Лицо его покрылось мертвенной бледностью, нижняя челюсть отвалилась, храп заклокотал в горле, глаза померкли...
Игорь отвел глаза, чтобы не выдать набежавшей слезы.
XX
В густом бору, растянувшемся на многие версты по песчаному всхолмью плато, точно всплывшему из болот на ягодную поляну, собрались все те, кому посчастливилось остаться в живых после боя. В узком конце поляны между двух берез на веревках повесили большую икону Нерукотворного Спаса, перед нею поставили складные, в виде ширмы, царские врата и престол, покрытый парчовой скатертью, налепили по ветвям молодого сосняка, пустившего бледно-зеленые ростки, похожие на тоненькие свечи, настоящие свечи, зажгли их, и началась панихида.
Игорь вышел на поляну, когда все уже были в сборе.

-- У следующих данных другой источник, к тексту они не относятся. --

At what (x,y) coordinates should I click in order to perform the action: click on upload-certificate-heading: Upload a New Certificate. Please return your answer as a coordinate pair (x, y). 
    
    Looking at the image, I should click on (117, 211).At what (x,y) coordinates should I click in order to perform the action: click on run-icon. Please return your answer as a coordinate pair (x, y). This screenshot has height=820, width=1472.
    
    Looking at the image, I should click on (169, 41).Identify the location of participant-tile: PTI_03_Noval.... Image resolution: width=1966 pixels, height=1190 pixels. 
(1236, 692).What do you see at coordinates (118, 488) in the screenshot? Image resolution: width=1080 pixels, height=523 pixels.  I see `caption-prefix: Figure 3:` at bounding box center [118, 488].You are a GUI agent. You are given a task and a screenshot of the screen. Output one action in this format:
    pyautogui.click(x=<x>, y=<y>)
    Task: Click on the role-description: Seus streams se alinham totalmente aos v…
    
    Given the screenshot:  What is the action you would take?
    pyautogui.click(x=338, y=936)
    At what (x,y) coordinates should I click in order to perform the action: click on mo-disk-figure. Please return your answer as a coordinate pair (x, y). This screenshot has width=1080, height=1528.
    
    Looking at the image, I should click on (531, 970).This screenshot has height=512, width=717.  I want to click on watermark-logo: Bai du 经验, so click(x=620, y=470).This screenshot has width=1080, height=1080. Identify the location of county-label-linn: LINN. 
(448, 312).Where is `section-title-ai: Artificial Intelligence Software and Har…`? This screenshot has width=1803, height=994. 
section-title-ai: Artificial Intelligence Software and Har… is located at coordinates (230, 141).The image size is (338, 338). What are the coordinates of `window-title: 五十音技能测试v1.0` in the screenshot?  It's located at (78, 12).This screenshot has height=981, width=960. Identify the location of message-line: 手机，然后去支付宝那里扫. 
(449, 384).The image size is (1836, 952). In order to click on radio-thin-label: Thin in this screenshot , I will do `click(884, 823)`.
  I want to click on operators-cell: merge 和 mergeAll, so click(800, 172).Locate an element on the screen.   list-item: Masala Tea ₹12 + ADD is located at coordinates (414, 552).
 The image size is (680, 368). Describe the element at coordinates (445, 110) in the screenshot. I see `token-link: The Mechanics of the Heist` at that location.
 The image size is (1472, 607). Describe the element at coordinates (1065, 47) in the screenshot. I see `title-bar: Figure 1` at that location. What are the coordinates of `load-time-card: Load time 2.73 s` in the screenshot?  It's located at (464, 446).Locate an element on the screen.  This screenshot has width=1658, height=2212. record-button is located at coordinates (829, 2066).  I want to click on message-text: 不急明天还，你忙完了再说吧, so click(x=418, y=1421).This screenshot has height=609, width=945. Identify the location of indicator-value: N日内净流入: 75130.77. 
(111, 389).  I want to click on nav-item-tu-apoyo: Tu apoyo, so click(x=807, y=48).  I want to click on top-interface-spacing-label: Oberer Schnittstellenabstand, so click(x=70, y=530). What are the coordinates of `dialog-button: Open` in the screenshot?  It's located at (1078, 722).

Солдаты в несколько шеренг поместились в широком конце поляны. По правую руку от самодельных царских врат встали офицеры полка, по левую сгрудились певчие полкового хора. За желтыми стволами старых сосен расположились музыканты бригады со своими блестящими медными инструментами.
Бригадный генерал со штабом, квартировавшим неподалеку, стоял у самых царских врат. Сейчас же за ним на носилках, поставленных на сосновые чурбашки, лежал убитый командир полка, за ним в ряд – изрубленные останки капитана Виноградова, прикрытые простыней, и трупы трех молодых офицеров, с открытыми, розовыми от лучей заходящего солнца, безусыми лицами... Далее – ряд за рядом, прямо на изумрудной траве и земляничной поросли – вытянулись нижние чины. Игорь не сумел их сосчитать.
Священник читал молитвы тихо, но внятно. Слабый голос его слегка дрожал, и Смоличу казалось, что голос этот идет откуда-то со стороны, настолько он не вязался с вихрами непокорных волос и носом-сапожком самого священника. В голосе этом, звучавшем без всякого усилия, чувствовалась ни перед кем не рисующаяся скорбь. Казалось, не было ни этого священника, что-то делающего перед царскими вратами, ни самих этих царских врат, ни стоявших с торжественно-строгими лицами бригадного генерала и офицеров, а были только столетние, уходящие в небо сосны, зеленая поляна в золотом освещении солнца, склоняющегося к закату, и эти белые, сомкнутые плечо к плечу тела убитых русских людей...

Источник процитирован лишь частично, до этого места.